Gereja mesti membuka pintu dan mata hati untuk melihat dan berkenalan dengan “kaum miskin“ dan “realitas kemiskinan“ dengan aneka wajah yang dijumpai serta berusaha membantu mereka.

Pengakuan akan adanya kaum miskin beserta hak-hak yang dimiliki dan menerima mereka dalam masyarakat adalah langkah penting memberdayakan mereka, baik yang miskin secara ekonomis, miskin perhatian, miskin akan nilai-nilai moral maupun miskin dalam hal kesempatan menata hidup menjadi lebih baik.
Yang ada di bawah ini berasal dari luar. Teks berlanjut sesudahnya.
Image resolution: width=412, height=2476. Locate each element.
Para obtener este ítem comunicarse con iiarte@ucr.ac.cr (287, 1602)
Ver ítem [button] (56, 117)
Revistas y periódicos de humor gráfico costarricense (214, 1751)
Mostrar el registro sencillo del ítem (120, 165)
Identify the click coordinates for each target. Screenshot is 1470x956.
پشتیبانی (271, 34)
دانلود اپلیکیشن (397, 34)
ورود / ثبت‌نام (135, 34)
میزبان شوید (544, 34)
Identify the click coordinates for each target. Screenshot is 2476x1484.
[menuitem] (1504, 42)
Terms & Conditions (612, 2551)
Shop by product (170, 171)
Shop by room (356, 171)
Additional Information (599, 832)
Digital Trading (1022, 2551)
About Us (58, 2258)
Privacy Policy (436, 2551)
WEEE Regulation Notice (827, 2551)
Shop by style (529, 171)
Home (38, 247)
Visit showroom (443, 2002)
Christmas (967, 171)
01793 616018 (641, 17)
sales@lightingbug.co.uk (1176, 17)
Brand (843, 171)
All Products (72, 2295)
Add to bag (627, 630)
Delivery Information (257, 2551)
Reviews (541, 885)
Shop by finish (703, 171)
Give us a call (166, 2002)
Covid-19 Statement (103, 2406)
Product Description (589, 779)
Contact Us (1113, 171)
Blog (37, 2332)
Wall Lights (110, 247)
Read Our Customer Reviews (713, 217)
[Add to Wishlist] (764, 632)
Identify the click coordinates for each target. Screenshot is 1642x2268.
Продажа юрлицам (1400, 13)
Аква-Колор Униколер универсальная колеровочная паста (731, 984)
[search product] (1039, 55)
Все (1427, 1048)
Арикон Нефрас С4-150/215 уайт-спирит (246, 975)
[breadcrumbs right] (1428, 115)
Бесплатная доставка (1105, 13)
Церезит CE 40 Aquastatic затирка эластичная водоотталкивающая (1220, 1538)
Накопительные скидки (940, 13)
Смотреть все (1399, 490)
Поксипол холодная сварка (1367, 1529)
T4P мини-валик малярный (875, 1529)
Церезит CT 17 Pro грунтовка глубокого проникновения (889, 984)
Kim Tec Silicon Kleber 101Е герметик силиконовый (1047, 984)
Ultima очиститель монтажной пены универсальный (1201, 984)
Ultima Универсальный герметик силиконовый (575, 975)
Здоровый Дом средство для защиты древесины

Dalam hal ini, yayasan-yayasan yang bergerak di bidang keadilan dan perdamaian atau usaha-usaha yang bernaung di bawah Gereja seperti koperasi dan pusat pelayanan karitatif mesti hadir untuk kaum miskin dan tertindas.

Kembali kepada persoalan keuangan, sumbangan dana yang diterima Gereja sudah seharusnya dimanfaatkan secara baik dan jujur untuk tujuan pelayanan dan bukannya untuk memperkaya diri dan kelompok.

“Memotong“ dana kaum miskin untuk saku pribadi berarti mencopot hak hidup orang miskin dan inilah yang diperingatkan oleh Paus Fransiskus bahwa “sebuah perekonomian dapat membunuh.”

Penulis adalah mahasiswa pada Philosophisch- Theologische Hochschule SVD St. Augustin – Jerman. Saat ini, penulis tinggal di Jerman.